According to this, there are three great periods of constitutional equilibrium in US history, punctuated by periods of turmoil. Here's a quick cheat sheet (ignoring for the moment the fact that the colonial pre-history of the US analogously breaks down into two imperial periods, separated by a time of great tumult in the 1680s set off by the Glorious Revolution in the motherland.)

1775 - 1787          TUMULT
1787 - 1860          First Republic (73 years)
1861 - 1865          TUMULT
1866 - 1929          Second Republic (63 years)
1930 - 1937          TUMULT 
1938 - 2008          Third Republic (70 years).

On this hypothesis, we have lived through a period of tumult, and this Presidential election will presumably lay the groundwork for a distinctive Fourth Republic. 

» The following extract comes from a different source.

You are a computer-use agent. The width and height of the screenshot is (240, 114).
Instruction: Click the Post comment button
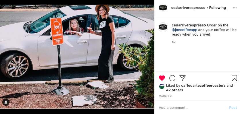[233, 108]
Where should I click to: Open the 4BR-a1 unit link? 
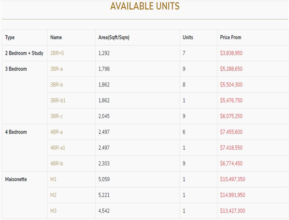tap(58, 148)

If a Democratic candidate is elected President, whether it be a he or a she, then one can see the outlines of the Fourth Republic and its differences from the Third. In either case, we will think of this period as the tricky transition of the US into a Western European style social democracy. The Supreme Court decisions upholding Obamacare and marriage equality have a long life ahead of them as important precedents -- the next couple of SCOTUS appointments will be Justices inclined with the majority there. As important, the decisions creating a religious exemption for the insurance mandate and deregulating campaign finance will have a rather brief life ahead of them, and the decisions reversing them will be  the key fourth-republic-defining precedents. 

I don't see any possibility of a Republican victory in this election. Of course, I'm often wrong but that by itself doesn't establish the contrary proposition. 

There is a third possibility: an independent candidate's victory. What will that mean? Either more tumult or a very different Fourth Republic. Tomorrow I'll say a few words about how this might come about.